__Exercise details__
Below this line is a set of entries; quote exactly the lines from the line that contains "Task: Move flow step up with arrow icon" to the line that contains "You are a computer-use agent. The image size is (617, 595).", both lines included.

__Supplied material__
Start of Block

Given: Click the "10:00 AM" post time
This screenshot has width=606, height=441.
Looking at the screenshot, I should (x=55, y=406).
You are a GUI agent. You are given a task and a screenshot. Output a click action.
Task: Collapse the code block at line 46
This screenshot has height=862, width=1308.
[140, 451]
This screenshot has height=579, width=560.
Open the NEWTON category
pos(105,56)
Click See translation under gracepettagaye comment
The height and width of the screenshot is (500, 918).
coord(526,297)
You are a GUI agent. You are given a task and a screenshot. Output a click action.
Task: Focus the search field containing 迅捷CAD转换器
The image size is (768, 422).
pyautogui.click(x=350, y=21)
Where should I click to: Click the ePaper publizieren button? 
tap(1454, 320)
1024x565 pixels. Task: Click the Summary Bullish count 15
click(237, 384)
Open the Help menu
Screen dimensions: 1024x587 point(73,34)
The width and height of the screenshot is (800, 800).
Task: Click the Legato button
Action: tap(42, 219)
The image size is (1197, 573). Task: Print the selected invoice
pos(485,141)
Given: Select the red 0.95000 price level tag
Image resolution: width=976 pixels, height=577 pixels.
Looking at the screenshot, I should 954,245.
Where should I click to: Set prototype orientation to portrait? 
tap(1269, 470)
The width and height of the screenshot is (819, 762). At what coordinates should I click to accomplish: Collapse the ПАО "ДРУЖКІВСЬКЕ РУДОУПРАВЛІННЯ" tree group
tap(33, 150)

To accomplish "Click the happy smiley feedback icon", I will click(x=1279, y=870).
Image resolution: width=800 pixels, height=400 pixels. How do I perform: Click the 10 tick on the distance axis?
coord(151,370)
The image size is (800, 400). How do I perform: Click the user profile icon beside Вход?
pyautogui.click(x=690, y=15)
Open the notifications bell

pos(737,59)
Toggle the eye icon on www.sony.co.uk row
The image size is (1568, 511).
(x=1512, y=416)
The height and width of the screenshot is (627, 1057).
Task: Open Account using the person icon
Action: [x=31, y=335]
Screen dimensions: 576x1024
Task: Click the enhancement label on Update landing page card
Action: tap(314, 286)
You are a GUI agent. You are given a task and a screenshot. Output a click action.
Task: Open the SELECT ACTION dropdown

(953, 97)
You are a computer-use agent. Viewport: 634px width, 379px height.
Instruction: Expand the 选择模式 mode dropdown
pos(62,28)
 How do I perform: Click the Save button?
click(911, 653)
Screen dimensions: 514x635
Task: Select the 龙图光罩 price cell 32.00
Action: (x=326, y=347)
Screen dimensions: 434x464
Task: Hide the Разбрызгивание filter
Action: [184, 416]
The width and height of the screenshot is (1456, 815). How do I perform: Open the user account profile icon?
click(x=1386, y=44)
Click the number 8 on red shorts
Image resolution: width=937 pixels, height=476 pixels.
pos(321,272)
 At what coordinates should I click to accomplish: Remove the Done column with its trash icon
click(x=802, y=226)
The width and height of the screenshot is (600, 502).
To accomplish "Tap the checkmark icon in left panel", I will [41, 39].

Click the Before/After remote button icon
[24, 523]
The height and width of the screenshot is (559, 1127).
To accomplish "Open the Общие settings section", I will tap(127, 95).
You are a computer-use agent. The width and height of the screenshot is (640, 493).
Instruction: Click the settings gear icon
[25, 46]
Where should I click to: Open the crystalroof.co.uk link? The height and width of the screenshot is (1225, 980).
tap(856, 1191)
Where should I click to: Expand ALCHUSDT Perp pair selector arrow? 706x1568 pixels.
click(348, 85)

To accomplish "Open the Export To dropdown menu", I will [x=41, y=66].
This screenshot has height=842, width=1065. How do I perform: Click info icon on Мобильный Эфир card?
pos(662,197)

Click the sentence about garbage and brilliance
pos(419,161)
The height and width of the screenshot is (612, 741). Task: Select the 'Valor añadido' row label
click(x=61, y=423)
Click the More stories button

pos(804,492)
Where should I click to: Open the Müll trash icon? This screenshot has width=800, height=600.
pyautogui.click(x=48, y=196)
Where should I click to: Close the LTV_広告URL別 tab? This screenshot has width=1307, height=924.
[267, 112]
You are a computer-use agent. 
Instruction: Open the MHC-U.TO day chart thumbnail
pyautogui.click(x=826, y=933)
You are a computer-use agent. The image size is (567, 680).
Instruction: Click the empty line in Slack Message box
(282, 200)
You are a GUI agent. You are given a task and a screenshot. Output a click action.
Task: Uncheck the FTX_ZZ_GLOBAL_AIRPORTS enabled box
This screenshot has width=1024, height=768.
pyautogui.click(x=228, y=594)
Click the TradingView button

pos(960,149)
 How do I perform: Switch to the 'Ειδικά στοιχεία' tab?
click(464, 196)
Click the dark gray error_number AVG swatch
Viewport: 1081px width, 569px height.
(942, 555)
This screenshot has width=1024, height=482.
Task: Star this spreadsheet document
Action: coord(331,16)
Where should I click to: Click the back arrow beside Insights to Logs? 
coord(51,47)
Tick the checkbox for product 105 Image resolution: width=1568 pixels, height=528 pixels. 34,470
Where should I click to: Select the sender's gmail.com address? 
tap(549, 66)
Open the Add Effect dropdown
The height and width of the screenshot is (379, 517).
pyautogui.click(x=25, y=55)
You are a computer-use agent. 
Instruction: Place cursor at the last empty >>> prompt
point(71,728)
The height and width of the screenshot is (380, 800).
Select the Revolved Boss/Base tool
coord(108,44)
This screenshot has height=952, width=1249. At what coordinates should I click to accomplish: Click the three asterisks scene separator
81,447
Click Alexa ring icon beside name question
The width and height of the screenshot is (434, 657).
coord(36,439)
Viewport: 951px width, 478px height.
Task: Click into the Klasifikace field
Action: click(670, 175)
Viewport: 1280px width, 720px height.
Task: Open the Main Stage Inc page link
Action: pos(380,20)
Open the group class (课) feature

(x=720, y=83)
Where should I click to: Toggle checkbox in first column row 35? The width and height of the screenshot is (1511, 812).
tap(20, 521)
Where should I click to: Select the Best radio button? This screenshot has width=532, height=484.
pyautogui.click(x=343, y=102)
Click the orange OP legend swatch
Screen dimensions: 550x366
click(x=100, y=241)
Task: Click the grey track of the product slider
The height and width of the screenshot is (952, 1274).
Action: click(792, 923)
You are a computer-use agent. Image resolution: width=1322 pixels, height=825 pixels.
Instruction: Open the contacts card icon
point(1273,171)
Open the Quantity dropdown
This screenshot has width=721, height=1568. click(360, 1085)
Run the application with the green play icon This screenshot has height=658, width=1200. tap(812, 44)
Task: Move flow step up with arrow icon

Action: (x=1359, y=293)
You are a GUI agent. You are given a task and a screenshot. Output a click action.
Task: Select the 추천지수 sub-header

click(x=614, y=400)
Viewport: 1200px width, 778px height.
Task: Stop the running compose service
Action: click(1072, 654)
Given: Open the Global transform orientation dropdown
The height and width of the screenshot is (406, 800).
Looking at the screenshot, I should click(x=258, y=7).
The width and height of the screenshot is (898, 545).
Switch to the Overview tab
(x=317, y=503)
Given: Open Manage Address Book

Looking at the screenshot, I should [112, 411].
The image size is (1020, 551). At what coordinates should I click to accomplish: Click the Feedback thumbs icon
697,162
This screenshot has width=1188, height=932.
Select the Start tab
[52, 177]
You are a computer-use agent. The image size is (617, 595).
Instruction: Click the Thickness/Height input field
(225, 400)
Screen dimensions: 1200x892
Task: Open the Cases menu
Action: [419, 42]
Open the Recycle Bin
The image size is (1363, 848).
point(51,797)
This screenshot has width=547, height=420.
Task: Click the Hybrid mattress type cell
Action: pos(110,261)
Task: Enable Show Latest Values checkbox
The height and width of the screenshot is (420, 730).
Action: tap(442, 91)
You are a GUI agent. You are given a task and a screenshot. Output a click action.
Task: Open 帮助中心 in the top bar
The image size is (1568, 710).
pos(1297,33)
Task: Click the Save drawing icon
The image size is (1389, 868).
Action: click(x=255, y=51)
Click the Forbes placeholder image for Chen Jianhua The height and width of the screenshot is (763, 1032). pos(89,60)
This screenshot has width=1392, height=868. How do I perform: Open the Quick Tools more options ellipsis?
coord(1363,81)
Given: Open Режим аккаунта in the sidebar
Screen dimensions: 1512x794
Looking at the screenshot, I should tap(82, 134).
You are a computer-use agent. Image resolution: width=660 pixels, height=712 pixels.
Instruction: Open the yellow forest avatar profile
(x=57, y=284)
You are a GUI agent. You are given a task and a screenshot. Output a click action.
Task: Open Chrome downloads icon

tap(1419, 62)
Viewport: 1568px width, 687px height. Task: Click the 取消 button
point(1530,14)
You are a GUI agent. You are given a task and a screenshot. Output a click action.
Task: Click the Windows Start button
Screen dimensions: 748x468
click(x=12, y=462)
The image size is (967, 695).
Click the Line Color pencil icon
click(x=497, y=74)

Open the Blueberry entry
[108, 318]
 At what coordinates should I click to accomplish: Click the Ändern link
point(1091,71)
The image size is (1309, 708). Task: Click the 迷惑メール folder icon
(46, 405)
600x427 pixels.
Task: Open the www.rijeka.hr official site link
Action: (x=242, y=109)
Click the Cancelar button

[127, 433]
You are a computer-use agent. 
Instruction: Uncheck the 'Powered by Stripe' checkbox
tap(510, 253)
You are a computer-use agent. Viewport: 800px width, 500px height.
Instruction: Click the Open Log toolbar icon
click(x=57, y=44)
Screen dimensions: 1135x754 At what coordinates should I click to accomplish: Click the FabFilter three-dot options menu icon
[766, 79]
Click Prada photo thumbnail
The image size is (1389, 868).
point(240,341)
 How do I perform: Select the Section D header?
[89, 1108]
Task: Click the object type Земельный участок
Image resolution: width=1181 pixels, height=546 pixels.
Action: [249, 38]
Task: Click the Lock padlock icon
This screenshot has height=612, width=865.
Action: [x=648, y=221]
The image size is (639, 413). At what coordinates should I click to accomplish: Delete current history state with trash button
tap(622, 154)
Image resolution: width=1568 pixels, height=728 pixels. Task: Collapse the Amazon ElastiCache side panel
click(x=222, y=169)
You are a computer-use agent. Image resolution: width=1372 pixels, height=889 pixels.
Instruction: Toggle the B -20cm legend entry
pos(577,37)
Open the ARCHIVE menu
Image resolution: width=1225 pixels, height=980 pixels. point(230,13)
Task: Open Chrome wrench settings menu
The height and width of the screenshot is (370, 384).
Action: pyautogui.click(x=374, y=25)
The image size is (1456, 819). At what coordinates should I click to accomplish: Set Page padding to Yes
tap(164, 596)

End of Block

__Reply__
Task: Move flow step up with arrow icon

Action: (x=1359, y=293)
You are a GUI agent. You are given a task and a screenshot. Output a click action.
Task: Select the 추천지수 sub-header

click(x=614, y=400)
Viewport: 1200px width, 778px height.
Task: Stop the running compose service
Action: click(1072, 654)
Given: Open the Global transform orientation dropdown
The height and width of the screenshot is (406, 800).
Looking at the screenshot, I should click(x=258, y=7).
The width and height of the screenshot is (898, 545).
Switch to the Overview tab
(x=317, y=503)
Given: Open Manage Address Book

Looking at the screenshot, I should [112, 411].
The image size is (1020, 551). At what coordinates should I click to accomplish: Click the Feedback thumbs icon
697,162
This screenshot has width=1188, height=932.
Select the Start tab
[52, 177]
You are a computer-use agent. The image size is (617, 595).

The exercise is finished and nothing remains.